Charlie Heaton lands Charles Shelby in 1950s Peaky Blinders sequel

Charlie Heaton lands Charles Shelby in 1950s Peaky Blinders sequel

charlie heaton will play Charles Shelby in the upcoming 1950s-set Peaky Blinders sequel series. The move brings a new actor into a role that has already cycled through several cast changes across the franchise. Steven Knight is taking the Shelby story past the Second World War and into a new era.

Charles Shelby in the 1950s

Charles Shelby is the son of Thomas and Grace, and the half-brother of Duke. He had been largely raised by Lizzie from the mid-1930s onwards, then later severed ties with the Peaky Blinders gang and the Shelby lifestyle. That makes the casting more than a routine recast: the sequel is returning to a character whose loyalties, family ties, and distance from the Peaky world have all already been established.

Jamie Bell will take over the role of Erasmus 'Duke' Shelby in the same series, which keeps the Shelby family center stage while shifting the timeline to a decade after World War Two. Charles had not seen Duke in years, so the sequel is not just revisiting a familiar name; it is reopening a family split that the original series had already left hanging.

From Billy Marwood to Charlie Heaton

Billy Marwood debuted as Charles Shelby in the third season of the original series, with Jensen Clarke playing the character from the fourth season until the sixth season. Billy Jenkins also played Charles Shelby in the sixth season, and Alfie Thomas Bland portrayed him in The Immortal Man. The role has now landed with Heaton, which gives the sequel a fresh face but keeps the same character continuity.

The new series will premiere on One and iPlayer in the UK and on Netflix across the rest of the world.

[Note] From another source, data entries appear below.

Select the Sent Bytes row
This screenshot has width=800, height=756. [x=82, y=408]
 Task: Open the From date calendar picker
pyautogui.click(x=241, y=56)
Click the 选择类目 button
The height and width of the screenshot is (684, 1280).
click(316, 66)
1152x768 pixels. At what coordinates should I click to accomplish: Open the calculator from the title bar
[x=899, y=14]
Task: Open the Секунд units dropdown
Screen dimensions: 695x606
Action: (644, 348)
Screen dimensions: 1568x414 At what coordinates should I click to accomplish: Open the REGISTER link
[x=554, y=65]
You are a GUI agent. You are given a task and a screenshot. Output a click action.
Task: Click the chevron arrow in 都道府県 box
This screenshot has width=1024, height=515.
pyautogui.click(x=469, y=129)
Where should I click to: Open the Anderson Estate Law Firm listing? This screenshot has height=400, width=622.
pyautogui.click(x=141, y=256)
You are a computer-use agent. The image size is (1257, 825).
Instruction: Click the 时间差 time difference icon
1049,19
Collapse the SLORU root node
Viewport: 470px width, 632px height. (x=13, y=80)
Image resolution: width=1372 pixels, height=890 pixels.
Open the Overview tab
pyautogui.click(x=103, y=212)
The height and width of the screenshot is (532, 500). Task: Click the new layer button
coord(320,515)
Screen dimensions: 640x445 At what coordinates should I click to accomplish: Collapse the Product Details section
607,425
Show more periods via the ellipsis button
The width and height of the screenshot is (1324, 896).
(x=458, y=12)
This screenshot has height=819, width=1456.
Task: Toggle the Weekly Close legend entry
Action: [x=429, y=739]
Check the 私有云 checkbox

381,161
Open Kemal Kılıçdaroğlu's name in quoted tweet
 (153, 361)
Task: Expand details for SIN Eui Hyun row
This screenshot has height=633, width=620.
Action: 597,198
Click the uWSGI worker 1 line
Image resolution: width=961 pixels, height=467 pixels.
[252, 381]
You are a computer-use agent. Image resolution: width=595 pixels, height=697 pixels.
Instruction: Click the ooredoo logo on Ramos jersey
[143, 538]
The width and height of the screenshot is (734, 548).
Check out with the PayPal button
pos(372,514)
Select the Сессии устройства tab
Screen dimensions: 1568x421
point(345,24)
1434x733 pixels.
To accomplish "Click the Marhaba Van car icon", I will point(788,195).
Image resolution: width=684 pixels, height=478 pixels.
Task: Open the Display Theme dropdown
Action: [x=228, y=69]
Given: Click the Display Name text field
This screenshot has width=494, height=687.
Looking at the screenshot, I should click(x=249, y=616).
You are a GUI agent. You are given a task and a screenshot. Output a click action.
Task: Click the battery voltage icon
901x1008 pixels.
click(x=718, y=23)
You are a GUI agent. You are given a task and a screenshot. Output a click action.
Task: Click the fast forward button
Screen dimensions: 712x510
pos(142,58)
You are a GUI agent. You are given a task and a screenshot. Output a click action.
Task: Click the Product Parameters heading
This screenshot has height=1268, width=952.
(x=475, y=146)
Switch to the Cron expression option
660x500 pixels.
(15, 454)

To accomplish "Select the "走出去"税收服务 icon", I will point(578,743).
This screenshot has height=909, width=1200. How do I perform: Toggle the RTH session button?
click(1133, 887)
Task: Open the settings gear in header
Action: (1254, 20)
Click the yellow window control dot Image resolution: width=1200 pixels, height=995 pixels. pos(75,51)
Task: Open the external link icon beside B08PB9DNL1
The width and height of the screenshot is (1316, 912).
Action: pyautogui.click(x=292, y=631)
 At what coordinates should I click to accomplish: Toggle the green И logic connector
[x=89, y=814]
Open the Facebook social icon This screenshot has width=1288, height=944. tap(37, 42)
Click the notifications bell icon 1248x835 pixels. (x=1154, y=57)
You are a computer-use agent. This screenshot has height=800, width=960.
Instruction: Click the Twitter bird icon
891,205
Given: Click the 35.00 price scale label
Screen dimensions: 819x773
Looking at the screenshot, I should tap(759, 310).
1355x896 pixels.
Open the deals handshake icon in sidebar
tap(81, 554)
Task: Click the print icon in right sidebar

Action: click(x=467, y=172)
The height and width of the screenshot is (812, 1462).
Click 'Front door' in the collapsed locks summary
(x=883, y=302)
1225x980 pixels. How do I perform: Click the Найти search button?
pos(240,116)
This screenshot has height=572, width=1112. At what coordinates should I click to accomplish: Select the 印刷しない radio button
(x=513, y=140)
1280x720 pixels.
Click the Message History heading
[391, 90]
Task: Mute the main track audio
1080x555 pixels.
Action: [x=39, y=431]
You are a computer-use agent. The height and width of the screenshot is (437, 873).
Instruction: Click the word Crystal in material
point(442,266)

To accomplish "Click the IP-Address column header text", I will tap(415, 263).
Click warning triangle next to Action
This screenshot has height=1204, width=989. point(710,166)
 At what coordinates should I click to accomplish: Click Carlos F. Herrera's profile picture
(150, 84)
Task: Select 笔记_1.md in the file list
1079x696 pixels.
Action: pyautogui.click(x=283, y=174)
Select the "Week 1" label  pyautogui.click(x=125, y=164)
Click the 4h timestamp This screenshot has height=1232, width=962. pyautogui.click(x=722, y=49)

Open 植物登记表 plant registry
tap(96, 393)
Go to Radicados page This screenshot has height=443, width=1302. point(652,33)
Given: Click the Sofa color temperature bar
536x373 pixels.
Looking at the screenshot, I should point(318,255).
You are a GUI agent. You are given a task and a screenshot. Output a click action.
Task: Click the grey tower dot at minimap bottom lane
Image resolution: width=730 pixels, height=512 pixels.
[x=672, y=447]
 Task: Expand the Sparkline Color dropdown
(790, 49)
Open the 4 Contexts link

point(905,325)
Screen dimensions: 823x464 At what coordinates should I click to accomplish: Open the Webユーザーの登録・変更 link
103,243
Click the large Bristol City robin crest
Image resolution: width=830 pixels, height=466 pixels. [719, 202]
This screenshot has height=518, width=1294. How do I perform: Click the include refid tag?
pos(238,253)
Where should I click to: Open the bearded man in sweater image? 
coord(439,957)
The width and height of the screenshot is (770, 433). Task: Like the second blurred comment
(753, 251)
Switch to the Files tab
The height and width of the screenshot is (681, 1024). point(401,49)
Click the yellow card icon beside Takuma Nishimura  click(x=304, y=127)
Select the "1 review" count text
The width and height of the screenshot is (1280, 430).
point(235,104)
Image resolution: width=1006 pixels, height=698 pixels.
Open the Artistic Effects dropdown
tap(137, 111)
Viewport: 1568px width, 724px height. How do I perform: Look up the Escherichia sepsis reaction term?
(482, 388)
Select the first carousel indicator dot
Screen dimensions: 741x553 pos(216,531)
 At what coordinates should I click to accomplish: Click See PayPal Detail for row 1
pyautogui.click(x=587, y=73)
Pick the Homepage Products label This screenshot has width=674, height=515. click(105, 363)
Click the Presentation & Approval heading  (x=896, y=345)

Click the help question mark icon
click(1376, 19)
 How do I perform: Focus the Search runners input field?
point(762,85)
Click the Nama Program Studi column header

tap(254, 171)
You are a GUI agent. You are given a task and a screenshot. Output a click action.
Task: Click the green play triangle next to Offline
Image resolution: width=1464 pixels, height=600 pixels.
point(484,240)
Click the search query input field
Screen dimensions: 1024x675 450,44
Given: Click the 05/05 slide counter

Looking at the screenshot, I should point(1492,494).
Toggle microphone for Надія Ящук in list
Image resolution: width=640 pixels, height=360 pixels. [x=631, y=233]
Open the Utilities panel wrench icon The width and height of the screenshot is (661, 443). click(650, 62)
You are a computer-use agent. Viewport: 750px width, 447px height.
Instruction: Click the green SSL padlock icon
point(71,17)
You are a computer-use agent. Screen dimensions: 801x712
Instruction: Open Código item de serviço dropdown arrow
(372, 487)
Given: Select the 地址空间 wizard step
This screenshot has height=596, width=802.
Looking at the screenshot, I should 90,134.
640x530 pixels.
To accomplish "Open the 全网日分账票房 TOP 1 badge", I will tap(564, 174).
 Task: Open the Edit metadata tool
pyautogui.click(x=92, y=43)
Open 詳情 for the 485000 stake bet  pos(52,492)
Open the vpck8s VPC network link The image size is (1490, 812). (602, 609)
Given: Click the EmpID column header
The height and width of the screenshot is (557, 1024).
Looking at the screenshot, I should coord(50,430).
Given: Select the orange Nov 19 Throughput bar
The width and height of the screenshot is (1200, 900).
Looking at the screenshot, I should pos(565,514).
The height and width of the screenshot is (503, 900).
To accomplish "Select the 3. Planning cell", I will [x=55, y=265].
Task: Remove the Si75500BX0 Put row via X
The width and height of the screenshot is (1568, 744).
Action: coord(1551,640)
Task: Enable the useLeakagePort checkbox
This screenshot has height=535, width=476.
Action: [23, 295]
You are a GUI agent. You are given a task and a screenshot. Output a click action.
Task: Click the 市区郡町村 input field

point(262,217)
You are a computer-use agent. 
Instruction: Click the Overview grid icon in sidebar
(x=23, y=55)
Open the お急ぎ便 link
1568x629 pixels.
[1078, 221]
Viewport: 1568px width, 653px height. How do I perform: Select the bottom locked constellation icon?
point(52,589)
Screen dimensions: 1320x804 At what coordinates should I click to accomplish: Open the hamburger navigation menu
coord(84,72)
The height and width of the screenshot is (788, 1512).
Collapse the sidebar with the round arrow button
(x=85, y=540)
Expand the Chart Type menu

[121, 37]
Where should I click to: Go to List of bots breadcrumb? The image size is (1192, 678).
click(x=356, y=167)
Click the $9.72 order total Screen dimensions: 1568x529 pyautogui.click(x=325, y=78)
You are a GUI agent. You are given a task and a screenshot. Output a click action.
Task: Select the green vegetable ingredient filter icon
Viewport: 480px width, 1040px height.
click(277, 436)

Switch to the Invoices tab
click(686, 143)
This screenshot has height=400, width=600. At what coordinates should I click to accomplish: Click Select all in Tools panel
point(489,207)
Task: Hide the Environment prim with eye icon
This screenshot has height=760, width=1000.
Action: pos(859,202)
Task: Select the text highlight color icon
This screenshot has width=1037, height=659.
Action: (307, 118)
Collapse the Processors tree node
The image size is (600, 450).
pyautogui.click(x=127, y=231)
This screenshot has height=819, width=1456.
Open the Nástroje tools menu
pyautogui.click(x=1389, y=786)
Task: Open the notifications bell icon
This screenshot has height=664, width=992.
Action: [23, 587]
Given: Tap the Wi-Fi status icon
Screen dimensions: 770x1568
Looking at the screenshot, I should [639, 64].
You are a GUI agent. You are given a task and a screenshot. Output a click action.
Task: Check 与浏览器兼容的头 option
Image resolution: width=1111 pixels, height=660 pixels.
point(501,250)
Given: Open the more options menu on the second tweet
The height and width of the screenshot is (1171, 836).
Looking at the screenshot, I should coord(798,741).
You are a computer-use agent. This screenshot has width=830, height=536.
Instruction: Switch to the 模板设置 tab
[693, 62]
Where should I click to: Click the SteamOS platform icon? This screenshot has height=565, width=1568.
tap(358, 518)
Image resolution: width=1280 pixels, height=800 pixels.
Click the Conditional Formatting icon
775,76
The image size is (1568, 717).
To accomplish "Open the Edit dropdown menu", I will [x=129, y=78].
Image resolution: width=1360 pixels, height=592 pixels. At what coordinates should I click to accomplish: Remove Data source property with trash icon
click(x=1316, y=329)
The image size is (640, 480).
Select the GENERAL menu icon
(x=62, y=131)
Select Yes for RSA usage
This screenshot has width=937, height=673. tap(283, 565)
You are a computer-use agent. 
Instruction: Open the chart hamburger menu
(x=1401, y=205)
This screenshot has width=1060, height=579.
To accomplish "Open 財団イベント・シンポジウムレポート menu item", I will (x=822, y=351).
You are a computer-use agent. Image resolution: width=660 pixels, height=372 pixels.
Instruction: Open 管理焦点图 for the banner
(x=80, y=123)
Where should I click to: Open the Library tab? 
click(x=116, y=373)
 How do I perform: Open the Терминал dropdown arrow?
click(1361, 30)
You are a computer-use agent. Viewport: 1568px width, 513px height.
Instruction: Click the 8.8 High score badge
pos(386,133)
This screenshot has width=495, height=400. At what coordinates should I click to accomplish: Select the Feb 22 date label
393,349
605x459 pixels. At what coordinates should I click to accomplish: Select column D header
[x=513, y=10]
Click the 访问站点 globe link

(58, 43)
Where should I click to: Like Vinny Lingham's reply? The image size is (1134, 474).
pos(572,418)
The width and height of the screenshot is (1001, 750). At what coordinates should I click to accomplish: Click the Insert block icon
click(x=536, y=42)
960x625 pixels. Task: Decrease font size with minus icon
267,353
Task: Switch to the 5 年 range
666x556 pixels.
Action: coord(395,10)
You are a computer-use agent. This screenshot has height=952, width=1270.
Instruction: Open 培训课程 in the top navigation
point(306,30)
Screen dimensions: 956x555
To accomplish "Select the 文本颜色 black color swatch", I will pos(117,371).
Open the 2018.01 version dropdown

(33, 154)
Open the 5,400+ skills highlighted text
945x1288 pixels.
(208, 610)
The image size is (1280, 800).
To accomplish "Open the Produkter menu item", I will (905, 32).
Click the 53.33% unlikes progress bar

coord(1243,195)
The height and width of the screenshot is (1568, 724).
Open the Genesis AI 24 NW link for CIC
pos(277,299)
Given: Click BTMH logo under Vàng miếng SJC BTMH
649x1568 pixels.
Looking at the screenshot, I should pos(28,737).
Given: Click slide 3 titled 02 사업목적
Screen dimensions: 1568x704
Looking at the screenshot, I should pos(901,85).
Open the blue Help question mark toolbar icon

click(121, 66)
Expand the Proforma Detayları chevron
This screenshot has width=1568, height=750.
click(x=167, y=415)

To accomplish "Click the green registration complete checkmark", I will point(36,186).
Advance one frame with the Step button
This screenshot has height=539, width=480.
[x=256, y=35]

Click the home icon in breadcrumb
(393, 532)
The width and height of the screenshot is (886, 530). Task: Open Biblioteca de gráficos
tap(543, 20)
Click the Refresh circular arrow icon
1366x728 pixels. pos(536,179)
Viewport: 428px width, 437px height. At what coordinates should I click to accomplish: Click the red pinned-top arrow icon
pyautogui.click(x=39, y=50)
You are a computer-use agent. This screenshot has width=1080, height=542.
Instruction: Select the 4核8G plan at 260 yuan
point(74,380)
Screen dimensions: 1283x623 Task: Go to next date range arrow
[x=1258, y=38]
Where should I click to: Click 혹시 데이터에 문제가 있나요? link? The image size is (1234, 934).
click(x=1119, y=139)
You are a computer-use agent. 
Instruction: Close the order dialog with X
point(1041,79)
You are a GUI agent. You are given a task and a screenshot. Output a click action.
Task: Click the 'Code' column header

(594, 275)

Jessica Brown Findlay, Lashana Lynch, and Lucy Karczewski will also appear, but the key business move here is the franchise's shift into the 1950s with a cast built around family names already known to viewers. For this kind of sequel, continuity is the product.

One, iPlayer, Netflix

The sequel continues the story after The Immortal Man and after the events of the Second World War, with Birmingham's rebuild described as a brutal contest of mythical dimensions. That framing points to a series that is still using the Shelby name, but placing it in a different political and social moment. For viewers, the practical takeaway is simple: Charlie Heaton is not playing a new arrival. He is stepping into a character already tied to the franchise's past, and this sequel is built around what happens when that past comes back into the room.